[Opening Exercise passage section]

The ARLF leadership blog

CE Matt Linnegar on his farm

How to act beyond the front gate in challenging times

1 September 2021

Since my last update, the pandemic has worsened with the Delta strain leaving more than half of the population in some form of lockdown.

Leadership in all places, across societies and around the globe is being tested and the practice of leadership itself is under enormous strain. At its core, leadership as a process of social influence is about the service of others.

Threats posed by a pandemic challenge one’s capacity to think beyond the front gate – the self, immediate family members and close circles. And that’s understandable.

Yet if we consider the practices that the ARLF believe are fundamental to leadership, thinking and acting beyond the front gate is exactly what needs to continue if society is to adapt to the changes wrought by COVID-19.

When we think of leadership, the most visible forms are often those plastered across our screens each day, particularly political leadership. And it’s easy to judge and criticise our political leaders at a time like this, but it’s much more difficult to put ourselves in their shoes. Ask yourself:

  • How would I make decisions for an entire population trying to balance people’s health and safety with an economy and people’s ability to earn income?

Personally, I thought the formation of a national cabinet and early steps taken last year were positive in terms of leadership for the greater good – that is, for all Australians. Tribalism and populism have served to destabilise these early gains; however, we can only urge our political leaders to lift their field of vision to a greater good and not seek to narrow their focus for populist outcomes. This raises the question of what our leadership and the leadership around us look like in the current environment. In past editions, I have referenced the leadership practices the ARLF see as fundamental to leadership or the 6 A’s. We have talked about awareness and action, and I wonder what authenticity and adaptation look like for each of us at the moment.

[Closing Exercise passage section]
[Opening Record excerpts section]

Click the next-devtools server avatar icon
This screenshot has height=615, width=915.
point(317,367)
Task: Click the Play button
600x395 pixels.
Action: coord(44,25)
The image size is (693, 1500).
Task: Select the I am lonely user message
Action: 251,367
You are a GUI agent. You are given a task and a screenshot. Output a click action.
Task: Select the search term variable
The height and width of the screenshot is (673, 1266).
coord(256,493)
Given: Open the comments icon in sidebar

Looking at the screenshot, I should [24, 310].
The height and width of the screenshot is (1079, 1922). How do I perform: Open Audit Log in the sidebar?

[Closing Record excerpts section]

Exercise goal> Pick up the blog post on leadership beyond the front gate after its last sentence and keep writing it. The lines were drawn from a separate source.

Response to this task>
In terms of authenticity, ask yourself:

  • How do I walk the talk, particularly when things are not going well or in times of crisis?
  • If my behaviours reflect my values, do my behaviours look the same now as they did when things were going better or have they changed?
  • How far beyond my front gate am I thinking and acting right now?

In terms of adaptation, there’s no doubt we have had to be responsive to a rapidly changing context. The question here is how open we are to alternative views and perspectives as we act in our family, organisation or community. Ask yourself:

  • Am I seeking to pay attention to those not often heard, or am I going along with the dominant mindset or culture?
  • To what extent am I acting only in my interest?
  • Am I mobilising others to act during increasing complexity?

No matter who or where you are, these are fundamental questions of leadership. I hope you take the time to reflect on the answers for you.